▶ _Instructions to follow_
Please copy out the entries until you have copied the line that contains "Open the Actions gear menu", beginning with the first line.
========================
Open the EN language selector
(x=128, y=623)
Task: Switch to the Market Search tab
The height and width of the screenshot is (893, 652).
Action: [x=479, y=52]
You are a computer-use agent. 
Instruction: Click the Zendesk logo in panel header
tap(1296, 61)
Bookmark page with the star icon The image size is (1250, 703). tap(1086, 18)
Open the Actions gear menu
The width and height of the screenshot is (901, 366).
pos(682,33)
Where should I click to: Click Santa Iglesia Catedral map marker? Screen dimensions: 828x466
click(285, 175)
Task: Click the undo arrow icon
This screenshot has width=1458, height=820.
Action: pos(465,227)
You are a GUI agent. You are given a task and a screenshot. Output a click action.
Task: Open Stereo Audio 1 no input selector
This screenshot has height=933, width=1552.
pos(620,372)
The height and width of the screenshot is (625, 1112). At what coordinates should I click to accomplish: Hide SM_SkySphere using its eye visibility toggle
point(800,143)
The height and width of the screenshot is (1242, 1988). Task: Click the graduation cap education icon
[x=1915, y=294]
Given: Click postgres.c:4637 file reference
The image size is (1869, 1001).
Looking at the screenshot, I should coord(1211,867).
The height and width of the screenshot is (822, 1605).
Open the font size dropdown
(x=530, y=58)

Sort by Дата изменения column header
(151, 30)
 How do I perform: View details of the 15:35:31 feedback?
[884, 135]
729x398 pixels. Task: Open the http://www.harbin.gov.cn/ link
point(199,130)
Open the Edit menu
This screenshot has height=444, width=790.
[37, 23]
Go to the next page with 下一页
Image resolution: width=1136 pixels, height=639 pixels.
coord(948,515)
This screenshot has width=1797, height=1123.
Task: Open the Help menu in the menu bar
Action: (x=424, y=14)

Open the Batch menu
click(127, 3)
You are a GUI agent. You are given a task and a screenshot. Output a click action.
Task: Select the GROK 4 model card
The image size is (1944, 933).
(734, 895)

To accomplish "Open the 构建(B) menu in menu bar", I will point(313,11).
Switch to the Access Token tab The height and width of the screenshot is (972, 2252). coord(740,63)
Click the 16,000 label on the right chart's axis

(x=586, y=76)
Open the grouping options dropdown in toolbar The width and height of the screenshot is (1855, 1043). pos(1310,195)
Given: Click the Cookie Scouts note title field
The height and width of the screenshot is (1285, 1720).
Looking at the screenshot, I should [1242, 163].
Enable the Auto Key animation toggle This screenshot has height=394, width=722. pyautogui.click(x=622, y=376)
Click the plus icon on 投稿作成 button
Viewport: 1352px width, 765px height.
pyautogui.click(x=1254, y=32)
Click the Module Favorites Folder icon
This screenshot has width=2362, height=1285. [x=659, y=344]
========================
▶ _Task solution_
Open the EN language selector
(x=128, y=623)
Task: Switch to the Market Search tab
The height and width of the screenshot is (893, 652).
Action: [x=479, y=52]
You are a computer-use agent. 
Instruction: Click the Zendesk logo in panel header
tap(1296, 61)
Bookmark page with the star icon The image size is (1250, 703). tap(1086, 18)
Open the Actions gear menu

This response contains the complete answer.